0:06 One is how do we work with say multiple threads? So let's go down here and rename this to t1. And then we'll have another one, t2.
0:20 And this is going to be Sarah, and this will be five. And we're going to start both of those and we're going to wait for them both to finish and then
0:34 we're going to be done. This is sub optimal but just hang with me for a minute. It's part of a journey. Alright look here we go.
0:43 Hello Michael, Sarah is in the work. Hello, print, print, you can see the print is actually somehow even not getting
0:50 the new line in there sometimes, that's pretty cool. So Michael actually had more but here Sarah, Michael, Sarah, Michael.
0:57 Pretty cool. So you can see that the, more time to sleep. We're actually giving up our time slice to let the other thread run.
1:05 That's pretty cool already. So here's how we could do this. What if we had 10 things we wanted to do? What if we had arbitrary many? Not so great.
1:14 So let's do it like this and let's say all of our threads are going to be in here, just put them into a list, okay. This will be much nicer.
1:23 Put them in a list, and then we can do a little list comprehension, t.start() for t in threads. And down here, similarly t.join().
1:36 What do we get when we run those two comprehensions? A bunch of Nones probably but it doesn't matter. The fact is we're taking the return by here
1:46 which like I said is probably None and just put it into a list but as part of going to that list to generate it we're of course waiting.
1:53 So now this will do exactly what we had before and it lets us have even more of these. Sorry Mark, 2, 11 obviously some commas in there.
2:08 Everything's going to go there they go. A bunch of stuff is happening. They're all cranking out answers. Pretty soon we're going to be done.
2:18 But notice we're waiting for all of 'em. We've started them all. We're down here on line 18 waiting and now we're done.
2:25 Okay so this is a real nice pattern here. This create a list of threads. Used a list comprehension to start them
2:31 a list comprehension to wait on them and so on. The final thing I guess worth looking at here would be to say, come over here we could set a timeout.
2:41 So we're waiting right now forever and let's say we're only willing to wait 5 seconds. So maybe Sarah will be done.
2:48 Maybe Zoe, definitely Zoe will be done but Michael and Mark, they won't be. So let's say timeout is 5 seconds.
3:05 It went through all of them because it first waited for that one which is 5 and then it waited on that one and that one.
3:12 Alright so let's make that, 'cause we're waiting on a bunch to make that a little bit small and let's make it 1. So now we're waiting for 4 seconds
3:18 I guess total probably. Here you go.

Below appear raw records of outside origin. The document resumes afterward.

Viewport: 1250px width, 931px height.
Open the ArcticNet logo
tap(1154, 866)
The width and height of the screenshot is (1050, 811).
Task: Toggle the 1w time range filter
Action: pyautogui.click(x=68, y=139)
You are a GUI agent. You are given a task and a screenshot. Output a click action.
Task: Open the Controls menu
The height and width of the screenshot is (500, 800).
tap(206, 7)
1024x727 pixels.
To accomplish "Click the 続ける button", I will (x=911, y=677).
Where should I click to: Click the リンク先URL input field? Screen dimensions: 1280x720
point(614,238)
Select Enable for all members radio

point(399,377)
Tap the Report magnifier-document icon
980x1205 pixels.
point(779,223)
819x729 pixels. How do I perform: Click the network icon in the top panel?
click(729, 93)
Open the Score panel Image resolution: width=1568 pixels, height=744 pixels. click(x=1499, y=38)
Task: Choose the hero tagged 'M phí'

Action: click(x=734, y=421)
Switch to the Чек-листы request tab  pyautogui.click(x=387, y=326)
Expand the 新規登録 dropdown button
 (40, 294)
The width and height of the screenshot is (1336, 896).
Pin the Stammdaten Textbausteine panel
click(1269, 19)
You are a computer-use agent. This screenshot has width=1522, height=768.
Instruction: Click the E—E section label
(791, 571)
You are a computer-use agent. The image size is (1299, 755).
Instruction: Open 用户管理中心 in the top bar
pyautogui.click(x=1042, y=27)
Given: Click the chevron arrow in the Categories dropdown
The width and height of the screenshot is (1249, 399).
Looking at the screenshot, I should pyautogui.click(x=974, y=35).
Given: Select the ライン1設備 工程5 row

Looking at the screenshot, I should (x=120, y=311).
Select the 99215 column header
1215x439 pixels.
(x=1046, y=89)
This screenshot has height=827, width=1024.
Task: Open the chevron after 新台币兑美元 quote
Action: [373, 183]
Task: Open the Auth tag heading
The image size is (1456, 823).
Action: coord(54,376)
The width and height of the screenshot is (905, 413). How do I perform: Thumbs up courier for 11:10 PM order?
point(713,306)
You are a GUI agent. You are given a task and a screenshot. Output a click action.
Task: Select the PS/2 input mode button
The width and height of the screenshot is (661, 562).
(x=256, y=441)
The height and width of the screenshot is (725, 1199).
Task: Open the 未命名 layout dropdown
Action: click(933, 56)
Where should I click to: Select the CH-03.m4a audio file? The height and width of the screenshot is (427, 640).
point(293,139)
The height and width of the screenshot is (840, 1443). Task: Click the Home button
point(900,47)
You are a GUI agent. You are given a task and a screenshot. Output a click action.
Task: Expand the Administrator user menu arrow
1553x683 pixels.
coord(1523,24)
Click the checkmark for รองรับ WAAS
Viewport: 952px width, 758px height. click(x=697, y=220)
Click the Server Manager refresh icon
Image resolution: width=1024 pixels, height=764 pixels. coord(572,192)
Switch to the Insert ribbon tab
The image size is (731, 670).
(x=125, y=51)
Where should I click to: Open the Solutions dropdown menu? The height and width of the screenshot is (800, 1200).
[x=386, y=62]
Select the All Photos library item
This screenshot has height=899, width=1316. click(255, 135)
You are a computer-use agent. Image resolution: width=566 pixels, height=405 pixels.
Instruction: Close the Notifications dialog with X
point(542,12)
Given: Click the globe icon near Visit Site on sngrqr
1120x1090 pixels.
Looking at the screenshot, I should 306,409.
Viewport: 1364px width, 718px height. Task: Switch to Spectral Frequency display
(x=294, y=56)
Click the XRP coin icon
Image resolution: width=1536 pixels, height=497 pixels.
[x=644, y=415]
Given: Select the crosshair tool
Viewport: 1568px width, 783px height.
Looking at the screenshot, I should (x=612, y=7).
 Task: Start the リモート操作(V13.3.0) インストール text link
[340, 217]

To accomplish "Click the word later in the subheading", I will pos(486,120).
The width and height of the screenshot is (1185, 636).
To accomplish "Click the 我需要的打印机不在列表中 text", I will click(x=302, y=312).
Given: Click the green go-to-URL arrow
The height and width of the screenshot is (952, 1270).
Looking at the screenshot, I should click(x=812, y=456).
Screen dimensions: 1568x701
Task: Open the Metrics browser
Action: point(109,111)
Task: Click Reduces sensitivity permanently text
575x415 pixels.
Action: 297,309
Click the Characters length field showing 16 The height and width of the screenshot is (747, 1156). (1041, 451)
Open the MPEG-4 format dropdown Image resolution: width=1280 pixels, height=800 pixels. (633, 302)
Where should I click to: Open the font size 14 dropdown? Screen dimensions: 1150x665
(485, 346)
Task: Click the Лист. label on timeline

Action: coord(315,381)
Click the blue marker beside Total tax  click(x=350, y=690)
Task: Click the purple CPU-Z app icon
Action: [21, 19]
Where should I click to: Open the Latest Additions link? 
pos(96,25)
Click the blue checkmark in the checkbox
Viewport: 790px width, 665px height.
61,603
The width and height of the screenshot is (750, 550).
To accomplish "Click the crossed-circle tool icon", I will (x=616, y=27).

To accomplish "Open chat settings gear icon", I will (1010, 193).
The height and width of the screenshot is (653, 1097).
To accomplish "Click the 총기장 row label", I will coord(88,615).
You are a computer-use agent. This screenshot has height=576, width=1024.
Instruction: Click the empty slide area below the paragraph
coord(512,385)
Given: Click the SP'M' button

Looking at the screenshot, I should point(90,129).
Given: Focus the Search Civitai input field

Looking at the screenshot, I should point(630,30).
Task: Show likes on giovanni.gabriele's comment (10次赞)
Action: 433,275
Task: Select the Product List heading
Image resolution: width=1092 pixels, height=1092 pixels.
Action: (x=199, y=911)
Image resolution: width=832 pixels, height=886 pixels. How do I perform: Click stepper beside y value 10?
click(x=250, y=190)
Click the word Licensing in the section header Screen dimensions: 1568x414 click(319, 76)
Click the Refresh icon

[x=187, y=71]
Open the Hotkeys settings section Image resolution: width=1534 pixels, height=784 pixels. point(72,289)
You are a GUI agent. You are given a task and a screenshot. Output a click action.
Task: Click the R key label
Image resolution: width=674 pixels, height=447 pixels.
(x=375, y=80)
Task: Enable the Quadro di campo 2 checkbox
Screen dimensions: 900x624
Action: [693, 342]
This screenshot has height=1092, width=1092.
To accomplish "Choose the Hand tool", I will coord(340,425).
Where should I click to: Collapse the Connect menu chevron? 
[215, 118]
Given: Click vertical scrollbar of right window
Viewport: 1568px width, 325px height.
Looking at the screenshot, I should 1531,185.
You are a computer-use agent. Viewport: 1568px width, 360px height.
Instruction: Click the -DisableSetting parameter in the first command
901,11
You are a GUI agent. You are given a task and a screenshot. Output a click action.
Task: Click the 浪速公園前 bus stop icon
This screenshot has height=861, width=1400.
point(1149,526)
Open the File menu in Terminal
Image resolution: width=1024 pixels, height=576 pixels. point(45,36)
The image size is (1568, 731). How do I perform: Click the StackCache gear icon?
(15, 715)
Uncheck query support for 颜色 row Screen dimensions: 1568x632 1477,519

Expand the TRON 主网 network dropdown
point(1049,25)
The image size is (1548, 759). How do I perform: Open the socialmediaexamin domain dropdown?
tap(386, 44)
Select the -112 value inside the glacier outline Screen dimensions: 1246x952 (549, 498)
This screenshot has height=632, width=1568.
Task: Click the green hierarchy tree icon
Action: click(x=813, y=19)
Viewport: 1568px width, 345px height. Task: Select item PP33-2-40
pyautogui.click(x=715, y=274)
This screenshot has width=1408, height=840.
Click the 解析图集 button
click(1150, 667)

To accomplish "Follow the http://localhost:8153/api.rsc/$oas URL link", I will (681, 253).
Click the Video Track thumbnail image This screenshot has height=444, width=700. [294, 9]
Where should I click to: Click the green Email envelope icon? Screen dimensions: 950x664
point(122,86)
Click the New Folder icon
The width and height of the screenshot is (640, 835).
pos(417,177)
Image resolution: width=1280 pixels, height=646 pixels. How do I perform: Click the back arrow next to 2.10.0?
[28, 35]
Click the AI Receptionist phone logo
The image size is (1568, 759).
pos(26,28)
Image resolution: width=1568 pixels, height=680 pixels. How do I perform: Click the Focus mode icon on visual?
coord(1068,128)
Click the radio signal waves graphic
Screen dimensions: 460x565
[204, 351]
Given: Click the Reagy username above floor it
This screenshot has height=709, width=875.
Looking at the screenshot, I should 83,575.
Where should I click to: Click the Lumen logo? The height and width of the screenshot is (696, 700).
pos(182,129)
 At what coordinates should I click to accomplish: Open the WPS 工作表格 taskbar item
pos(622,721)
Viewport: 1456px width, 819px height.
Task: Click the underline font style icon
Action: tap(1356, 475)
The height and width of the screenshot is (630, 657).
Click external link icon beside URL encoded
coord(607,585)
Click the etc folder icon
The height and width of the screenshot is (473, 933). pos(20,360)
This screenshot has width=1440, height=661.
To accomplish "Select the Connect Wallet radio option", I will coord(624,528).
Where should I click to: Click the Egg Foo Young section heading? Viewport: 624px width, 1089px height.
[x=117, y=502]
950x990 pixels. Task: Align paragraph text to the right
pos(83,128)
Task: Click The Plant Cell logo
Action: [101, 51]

So you can see we got through basically 3 sorry 4 reps that are based of all of them and then we just baled out.
3:30 So you may want to use that. We're going to use that for good use in our little program we're going to build in a moment.
3:36 Alright, so here's some cool techniques. I guess I'll leave the timeout there for you just in your code sample.
3:42 Good technique, you want to spin up a bunch of threads. You want to start them, do the work potentially and wait on them.
3:49 You can use a list and list comprehensions to make this a lot cleaner in Python.